Monday, 14 December 2015
Poster Hall (Moscone South)
Maria Patterson, University of Chicago, Chicago, IL, United States
Abstract:
Cloud computing technology has created a shift around data and data analysis by allowing researchers to push computation to data as opposed to having to pull data to an individual researcher’s computer. Subsequently, cloud-based resources can provide unique opportunities to capture computing environments used both to access raw data in its original form and also to create analysis products which may be the source of data for tables and figures presented in research publications.

Since 2008, the Open Cloud Consortium (OCC) has operated the Open Science Data Cloud (OSDC), which provides scientific researchers with computational resources for storing, sharing, and analyzing large (terabyte and petabyte-scale) scientific datasets. OSDC has provided compute and storage services to over 750 researchers in a wide variety of data intensive disciplines. Recently, internal users have logged about 2 million core hours each month. The OSDC also serves the research community by colocating these resources with access to nearly a petabyte of public scientific datasets in a variety of fields also accessible for download externally by the public.
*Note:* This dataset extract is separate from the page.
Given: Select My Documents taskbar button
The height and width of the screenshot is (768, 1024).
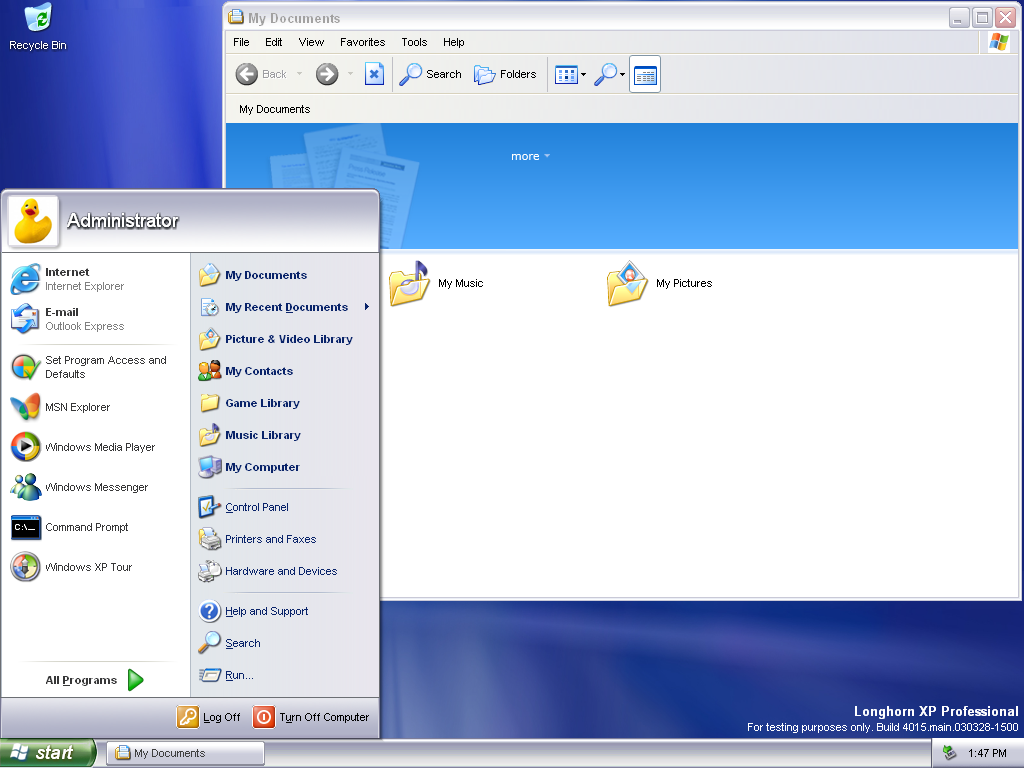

In our experience operating these resources, researchers are well served by “data commons,” meaning cyberinfrastructure that colocates data archives, computing, and storage infrastructure and supports essential tools and services for working with scientific data. In addition to the OSDC public data commons, the OCC operates a data commons in collaboration with NASA and is developing a data commons for NOAA datasets.


As cloud-based infrastructures for distributing and computing over data become more pervasive, we ask, “What does it mean to publish data in a data commons?” Here we present the OSDC perspective and discuss several services that are key in architecting data commons, including digital identifier services.